Note on the material below: return exactly the lines from the line that holds "Where should I click to: Toggle" through the line that holds "Image resolution: width=875", and leave out each picture.

THE DATA =>
◆ ◆ ◆

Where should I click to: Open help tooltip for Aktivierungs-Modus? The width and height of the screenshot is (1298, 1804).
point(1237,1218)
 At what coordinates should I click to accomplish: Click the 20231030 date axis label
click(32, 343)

◆ ◆ ◆

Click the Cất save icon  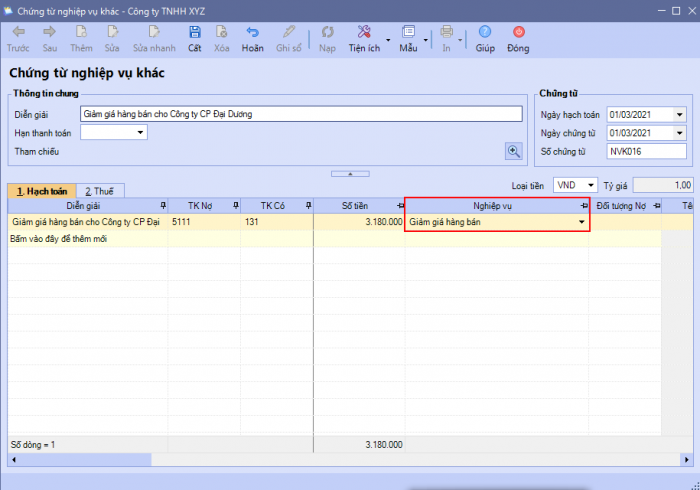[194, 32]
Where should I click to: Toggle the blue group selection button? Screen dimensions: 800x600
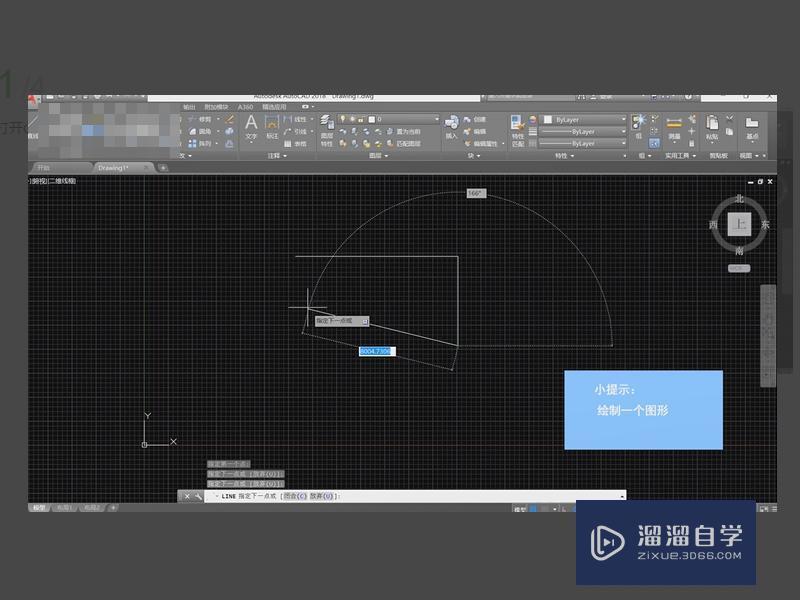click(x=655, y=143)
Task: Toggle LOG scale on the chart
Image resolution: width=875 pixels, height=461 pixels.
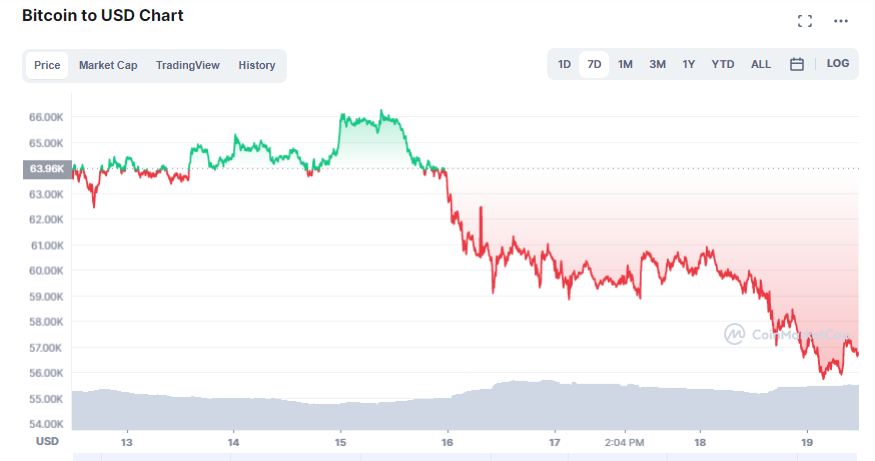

◆ ◆ ◆

SOLUTION =>
Where should I click to: Toggle the blue group selection button? Screen dimensions: 800x600
click(x=655, y=143)
Task: Toggle LOG scale on the chart
Image resolution: width=875 pixels, height=461 pixels.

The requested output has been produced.